Hi, zcfaac!
I walked to Finisterre alone (female, mid-50s) in 2004. It was September, and the crowds were not huge, but enough to make the albergues seem well occupied. There was never a time that I felt uncomfortable, and as always, there is no shortage of walking companions if you don't want to walk alone. The walk was very nice, a few stretches on highway (right before Oliveiroa and after Cee on the way to Finisterre are two that stand out in my mind), but lots of off-road beauty.
Here are the logistical details:
Day 1 – 22 km Santiago to Negreira (unlike the other camino entrances into Santiago I've taken, this way out of town takes you into pure countryside about 10 minutes after you leave the cathedral.) There is no industrial or residential suburban stuff to go through. It’s a wonderful walk, takes you through some really pretty small towns. Several cafes and restaurants on the way for rest stops. Woman who runs the albergue in Negreira cooks supper. In town, there are many restaurants and cafes (in fact, I believe there’s a restaurant in Negreira with a Michelin star).
My one and only bad dog experience (in four caminos) happened a few km before Negreira. The gates to a huge manor estate were open, and as I walked by, two large growling german shephards came racing out of the gate and towards me. At just that moment, a car came by on the street and stopped. I hopped in and he drove me about 200 yards beyond the dogs. Later that night in the albergue, a woman arrived who had been bitten by those same dogs.
Day 2 – a long haul, about 35 km from Negreira to Oliveiroa (but no obvious stopping point in the middle). Oliveiroa is a small hamlet of about 7 houses, the refugio is in an ancient stone house, adjacent to another stone building with many pigs snorting around, kind of bucolic, no? The woman in charge also makes a basic dinner for all pilgrims. There is a bar in town up on the road where pilgrims congregate before dinner.

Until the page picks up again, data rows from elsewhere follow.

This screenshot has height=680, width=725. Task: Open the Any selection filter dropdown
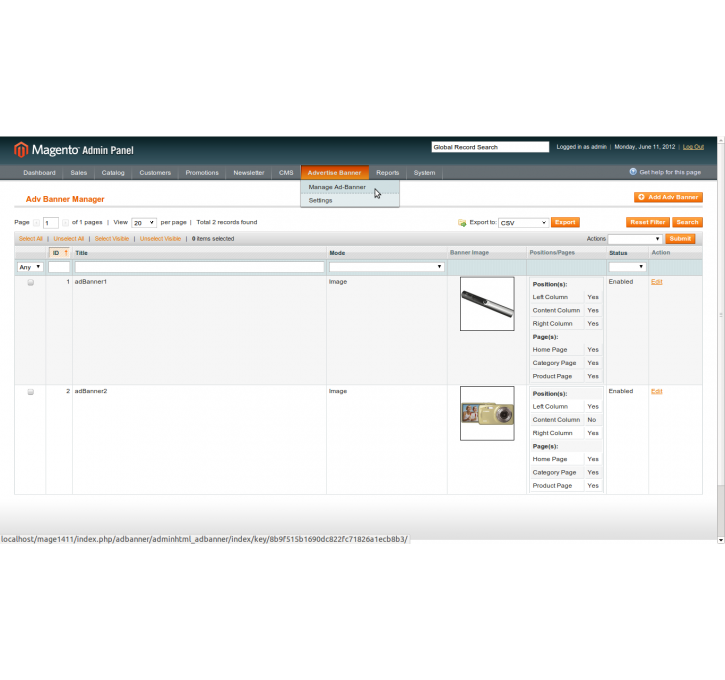tap(30, 267)
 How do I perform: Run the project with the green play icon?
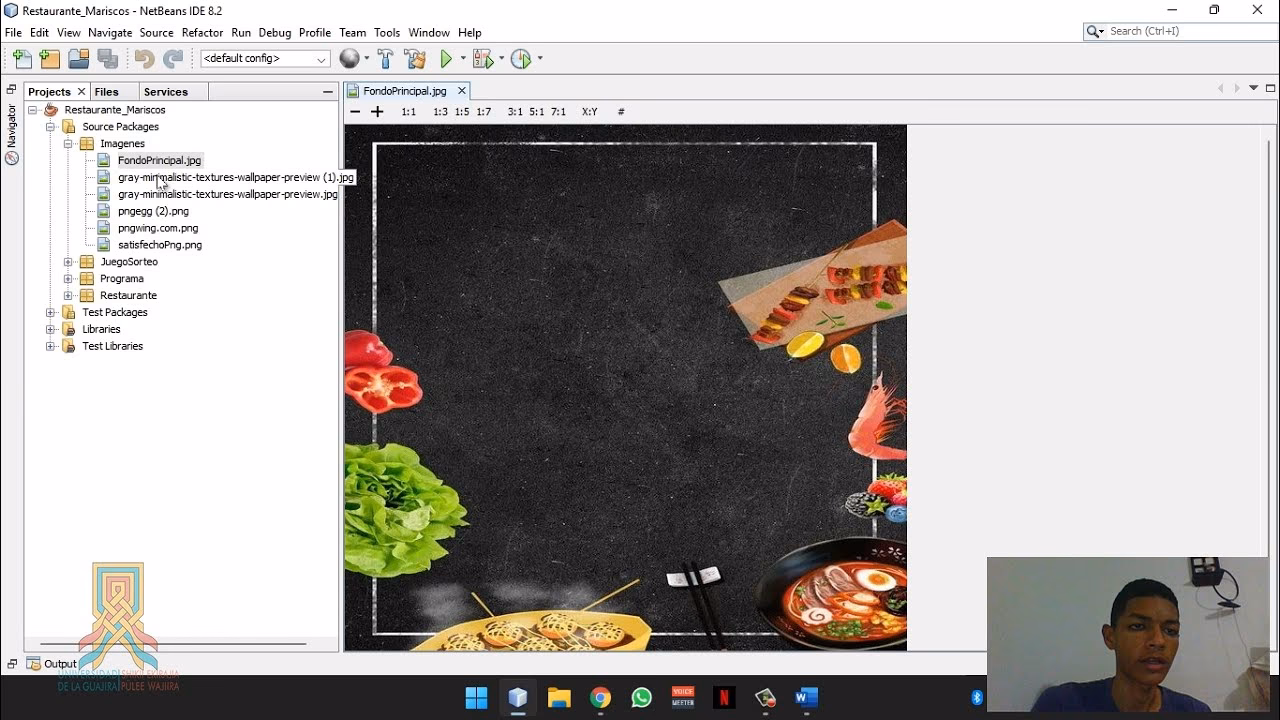[x=446, y=59]
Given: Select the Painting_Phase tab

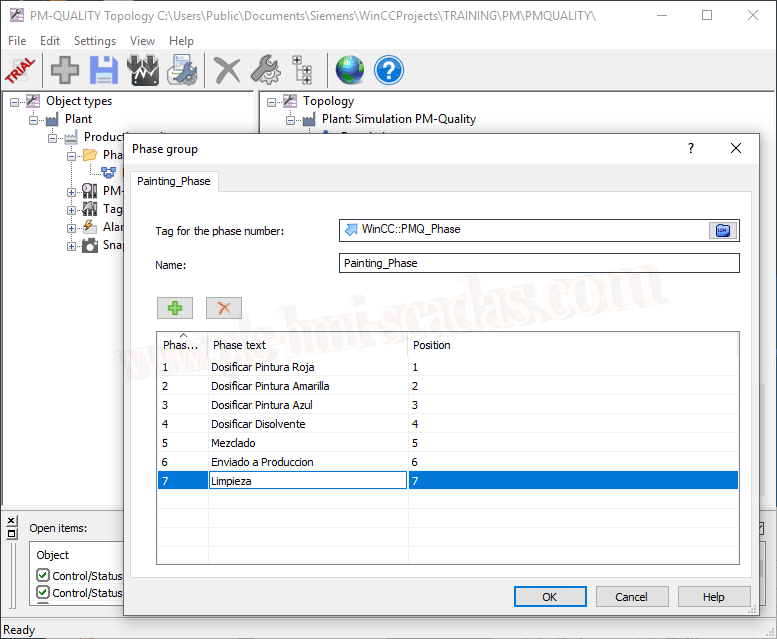Looking at the screenshot, I should pyautogui.click(x=174, y=181).
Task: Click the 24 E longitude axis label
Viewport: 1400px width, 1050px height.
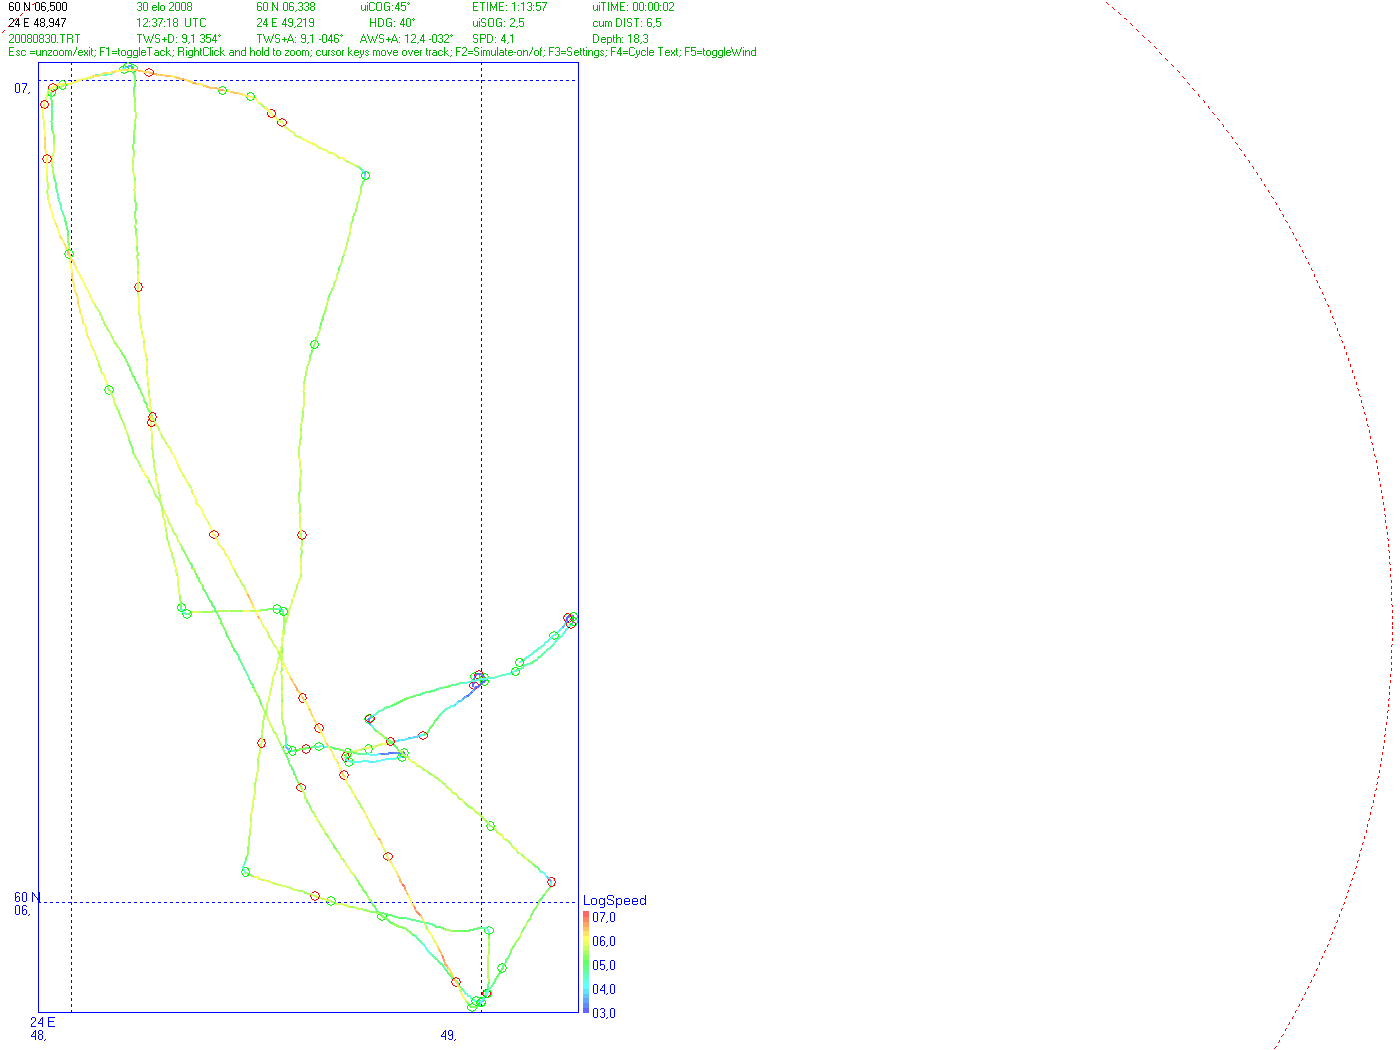Action: [x=42, y=1022]
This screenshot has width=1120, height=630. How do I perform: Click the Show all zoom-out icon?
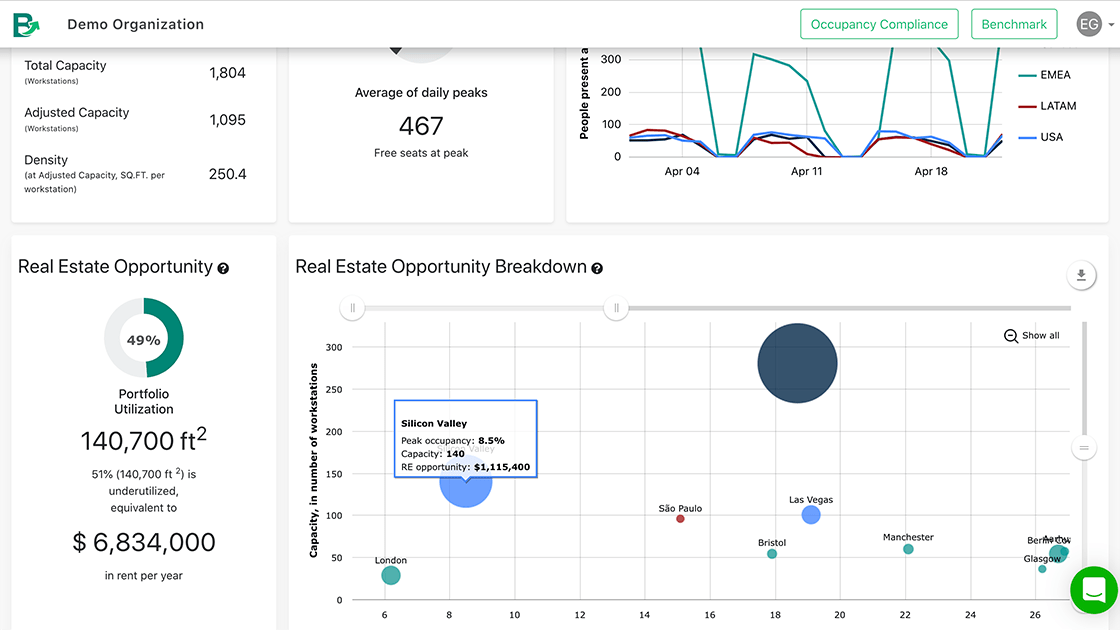[1011, 336]

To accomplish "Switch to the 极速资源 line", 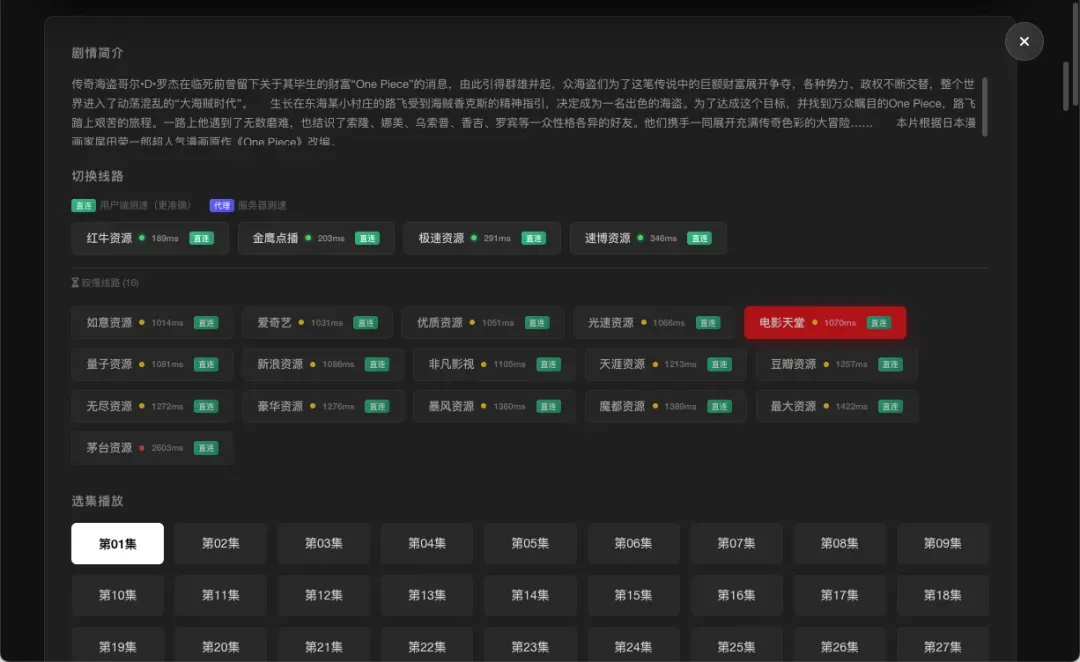I will click(441, 238).
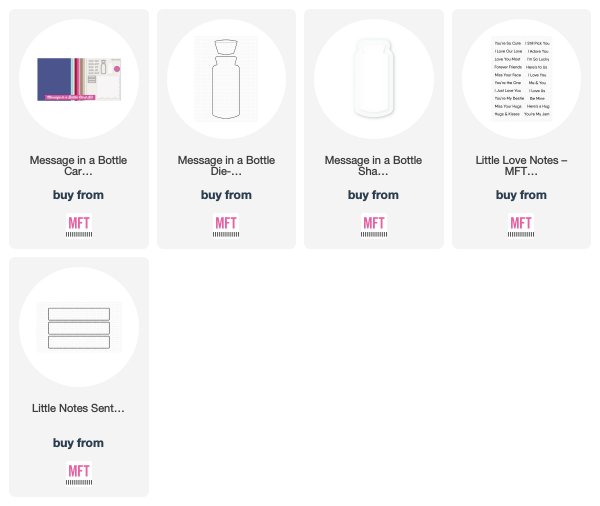
Task: Click the 'Message in a Bottle Car…' title
Action: (x=78, y=166)
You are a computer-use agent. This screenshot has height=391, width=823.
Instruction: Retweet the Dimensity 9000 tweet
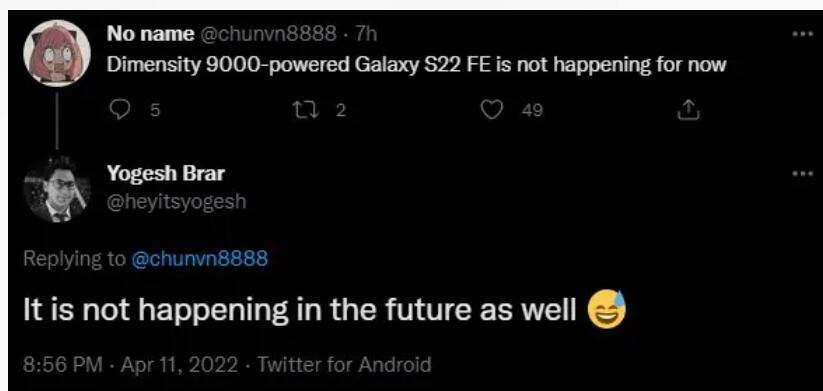tap(301, 110)
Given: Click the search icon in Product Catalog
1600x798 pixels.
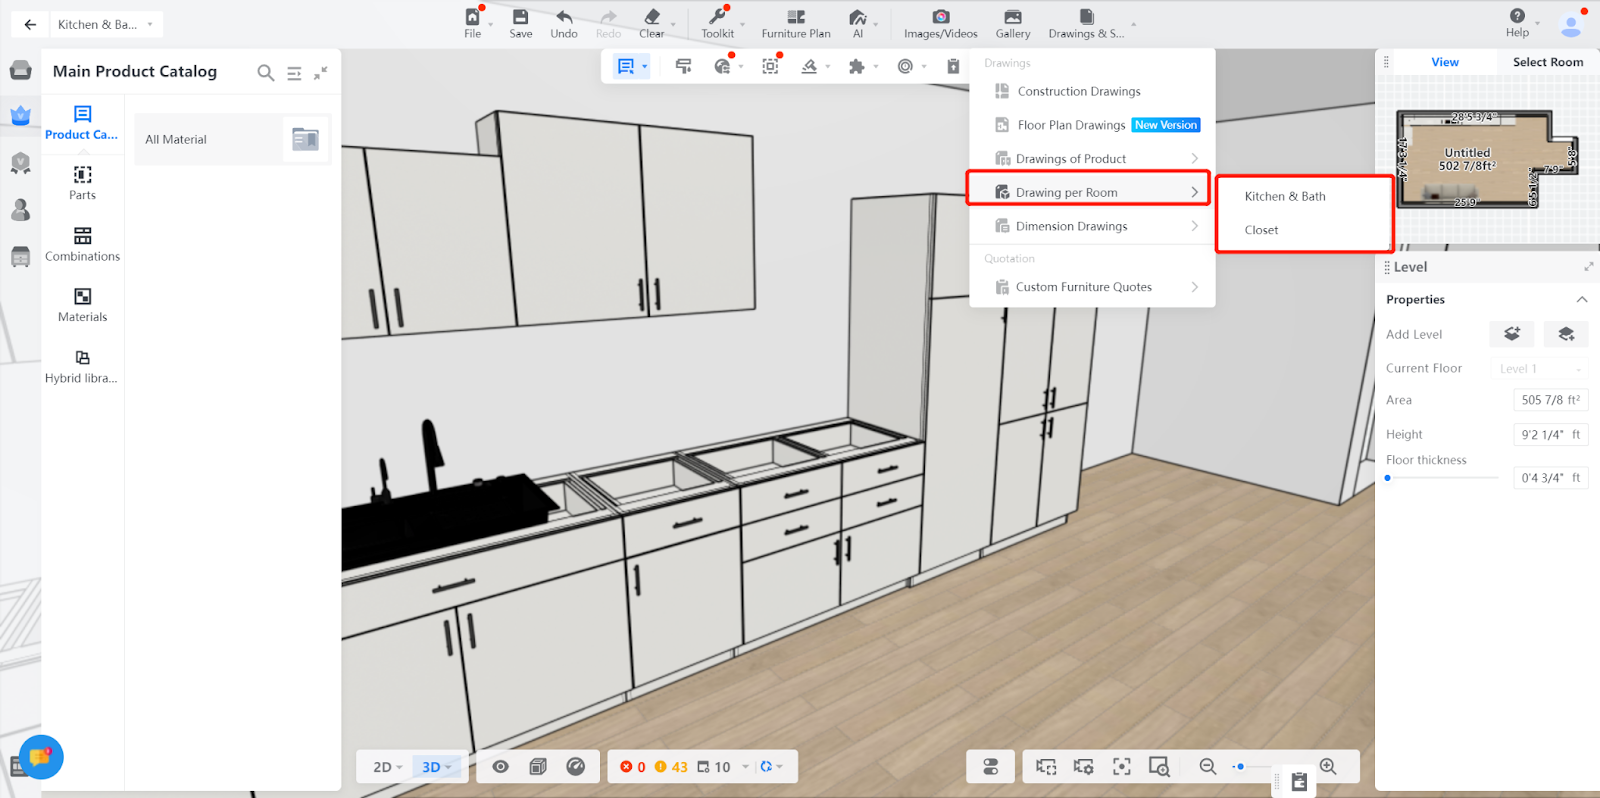Looking at the screenshot, I should pos(265,72).
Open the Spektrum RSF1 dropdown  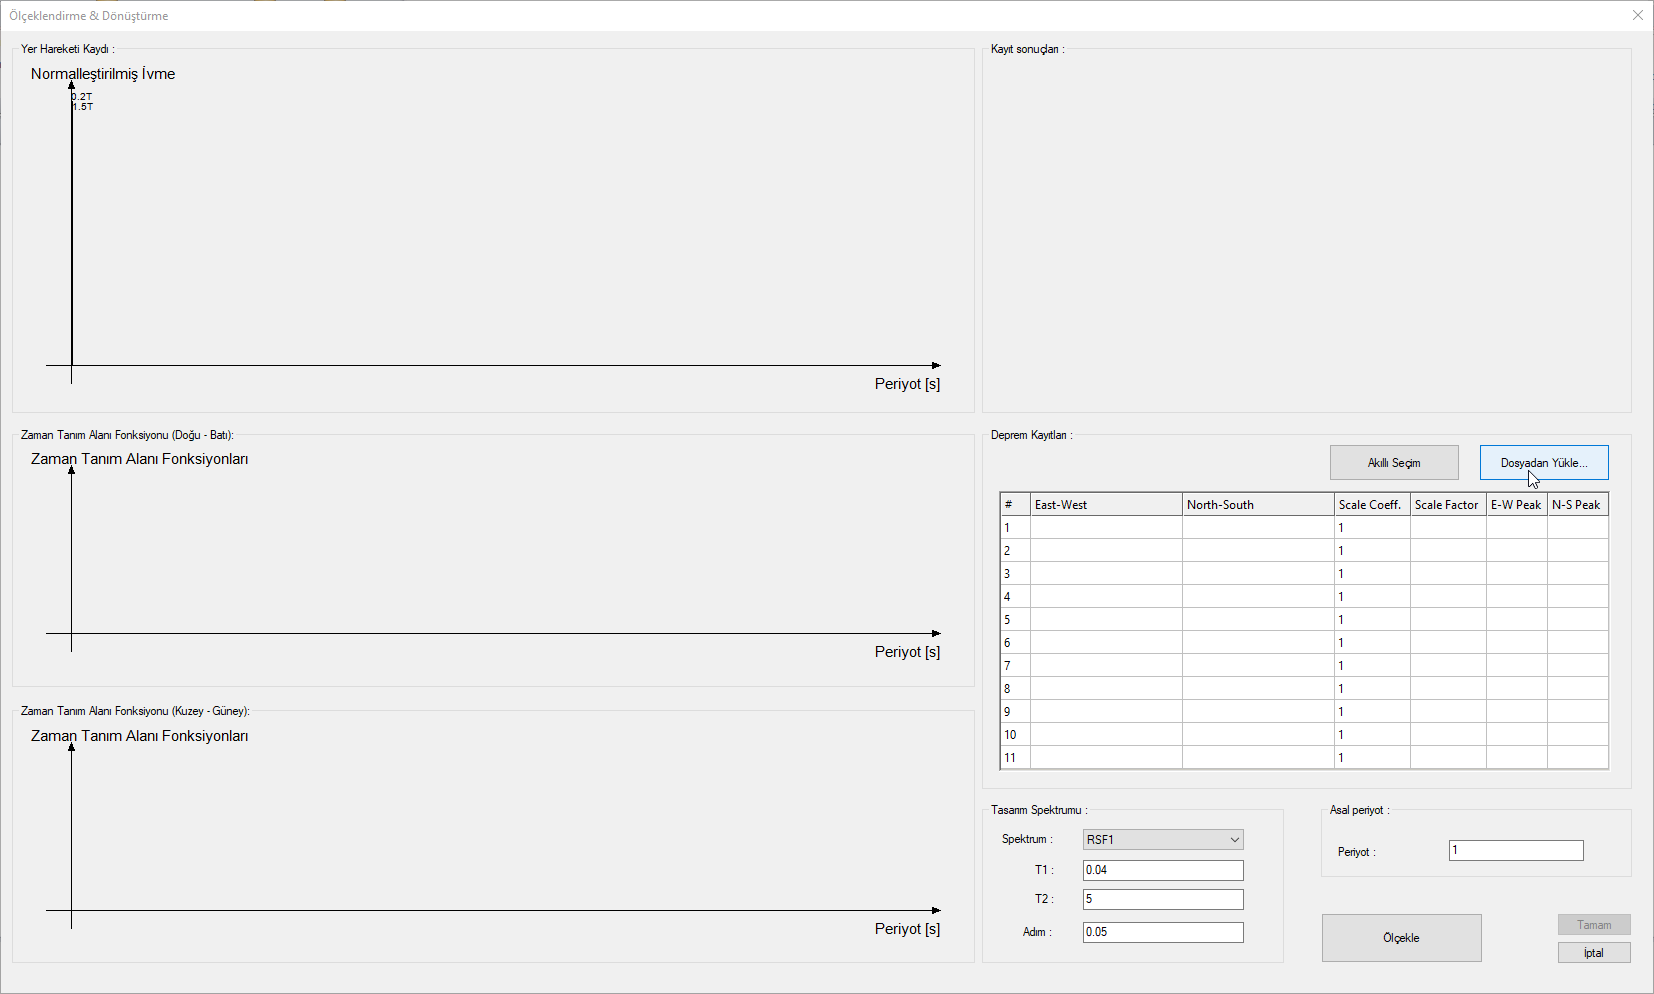pyautogui.click(x=1163, y=840)
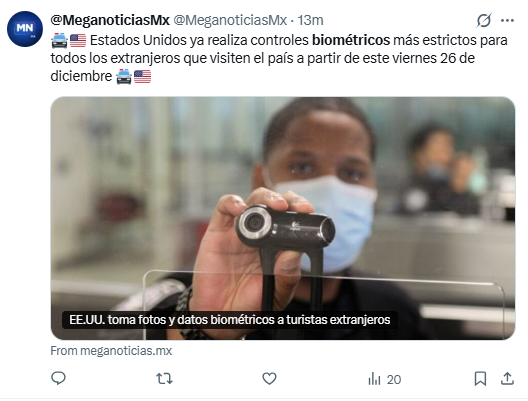The width and height of the screenshot is (528, 401).
Task: Click the tweet text starting Estados Unidos
Action: tap(279, 58)

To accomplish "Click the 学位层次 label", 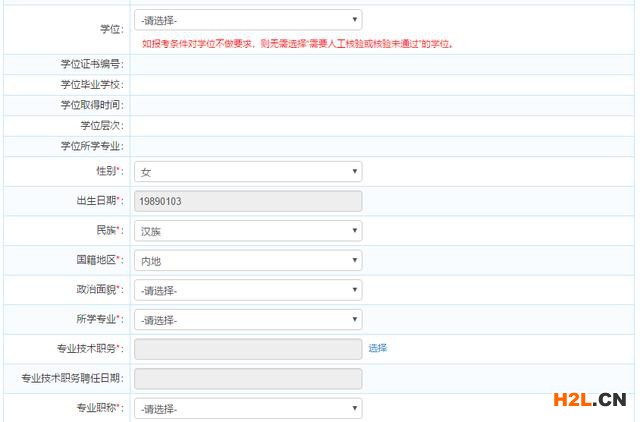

Day 3 – About 27 km to Finisterre, the end of the world. The refugio is right in town near the harbor. Make sure to walk up to the lighthouse, at sunset especially, for a drop dead gorgeous sight. Though it really isn’t the westernmost point of Europe (that distinction belongs to Cabo da Roca on the coast outside of Lisbon), it is a very beautiful spot.
As far as accommodations for non-pilgrims, I think Oliveiroa is the only problem. Negreira and Fisterre both have options. But I think I remember a larger town a few km before Oliveiroa, with a name that sounds similar (in fact some walkers took a wrong turn to get to it because the names are similar).